Photo by Jolan Wathelet on Unsplash

The British Prime Minister Boris Johnson returns from the EU summit in Brussels to London with a divorce agreement in the pocket between the United Kingdom and the European Union. He will now have to convince the House of Commons to accept the agreement. If that succeeds, then the European Parliament will also have to give its blessing.

According to Brexit coordinator and MEP Guy Verhofstadt, what has now been agreed is more or less the first proposal submitted by the EU to the British three years ago.

Verhofstadt told the VRT that there is a big difference with the earlier agreement that Johnson's predecessor Theresa May eventually stipulated but was not given by the British parliament: the time pressure. According to Verhofstadt, due to time constraints, a number of red lines for Europe have not been crossed: the soft border with Northern Ireland and the preservation of the European single market.

Only when the agreement has been ratified by the British Parliament will the European Parliament discuss it. According to him, Europe is not taking any risk by starting a procedure now and then being confronted with a British parliament that does not approve it.

Boris Johnson is by no means certain of a parliamentary majority. His coalition partner, the Northern Irish DUP, does not support the agreement, nor does the liberal LibDem opposition and the anti-European Brexit party.
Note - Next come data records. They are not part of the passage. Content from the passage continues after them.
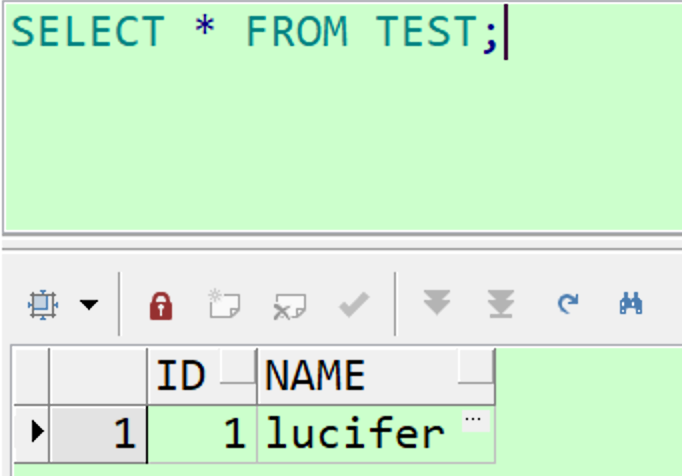Select the ID column header
The height and width of the screenshot is (476, 682).
pos(202,376)
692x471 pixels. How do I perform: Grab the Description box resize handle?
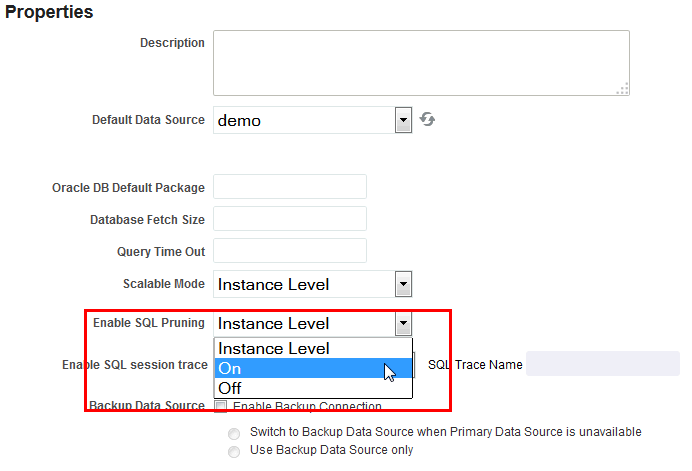click(x=623, y=89)
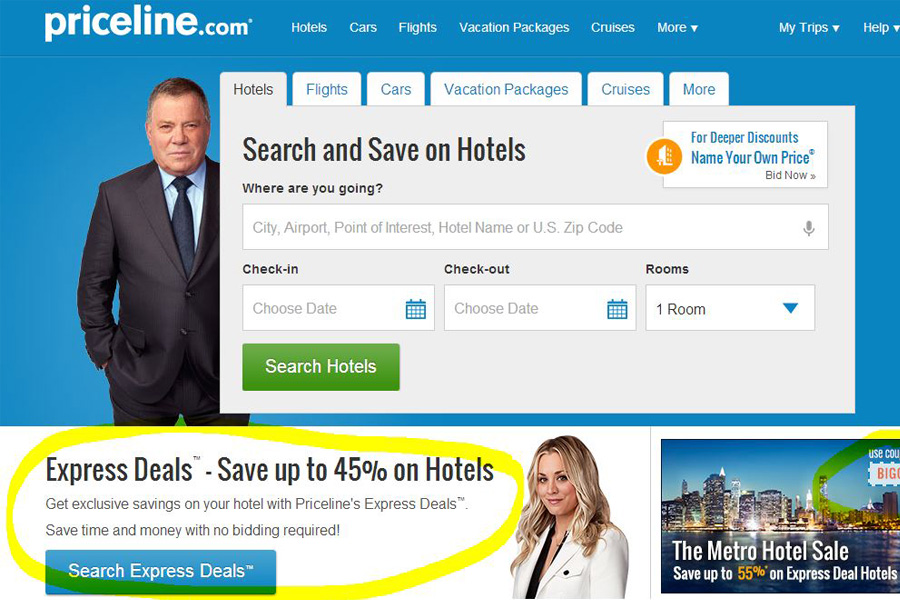Switch to the Flights tab
The height and width of the screenshot is (600, 900).
(327, 90)
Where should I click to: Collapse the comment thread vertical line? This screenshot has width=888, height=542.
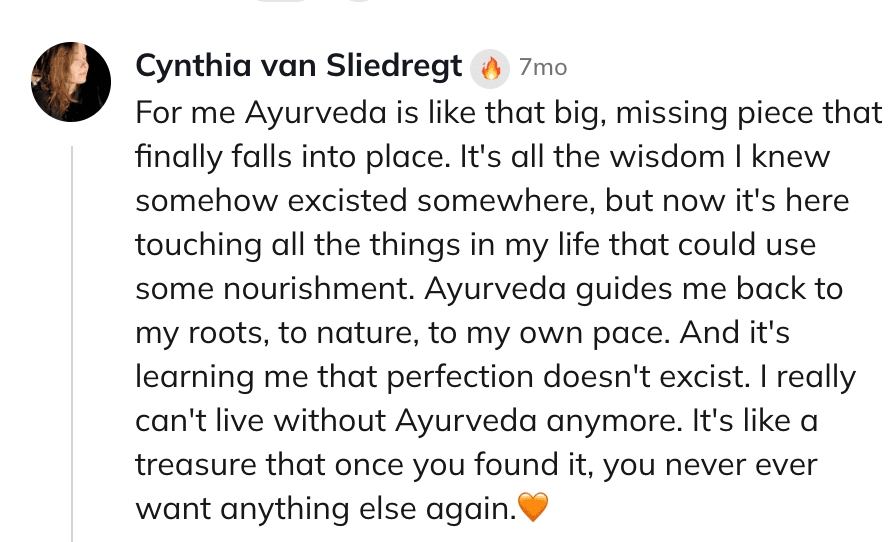coord(72,340)
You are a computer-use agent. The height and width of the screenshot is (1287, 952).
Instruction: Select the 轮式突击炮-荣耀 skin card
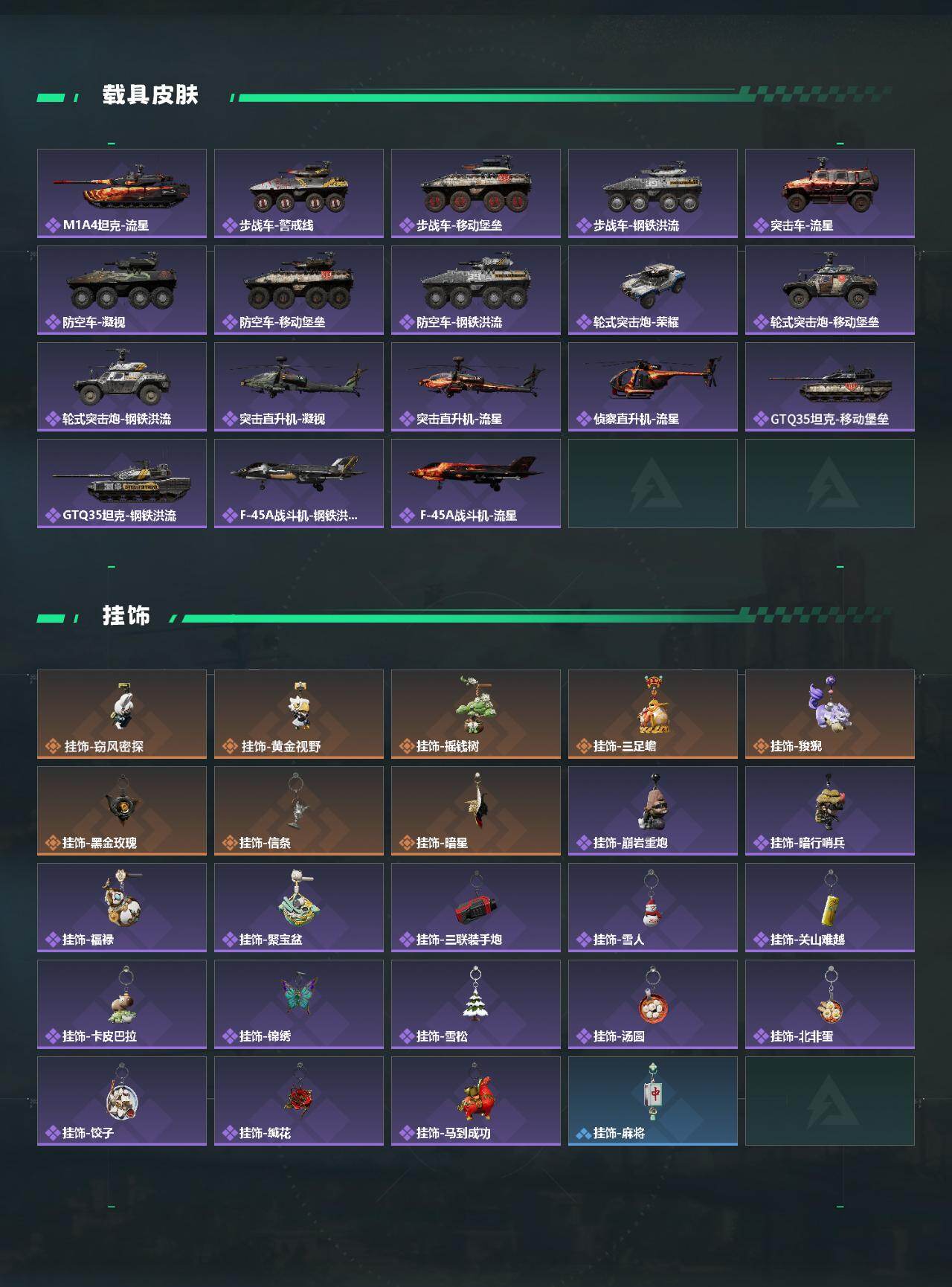[653, 290]
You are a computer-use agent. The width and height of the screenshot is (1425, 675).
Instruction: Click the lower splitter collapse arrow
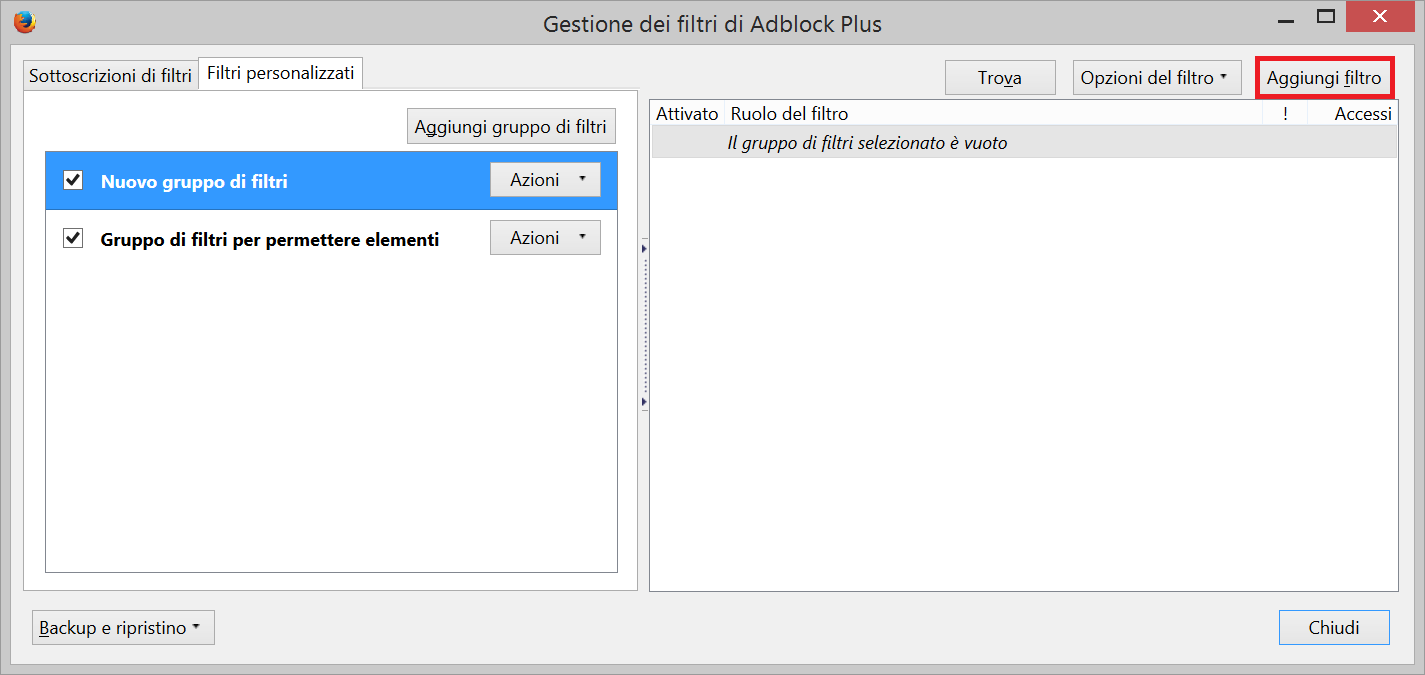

Johnson can only find a majority if 21 Conservative party members (who were expelled from him last month) support his proposal, as well as some 15 Labor opposition members.

Opposition leader Jeremy Corbyn has already spoken out against the agreement, but there are also parliamentarians in his party who want to get out of EU anyway. Possibly those Labor dissidents will help Boris Johnson to his much needed majority.

Verhofstadt still thinks it is possible that the British will leave the European Union on 31 October, but then they have to agree in advance on Saturday. He does not exclude the possibility of an additional session of the European Parliament even in that case, "because the details of the statute of European citizens still have to be examined thoroughly."

If it doesn't work out in London on Saturday, then again, different scenarios are open. European Commission President Juncker is not looking forward to a new postponement, but European President Donald Tusk would like to build in another option.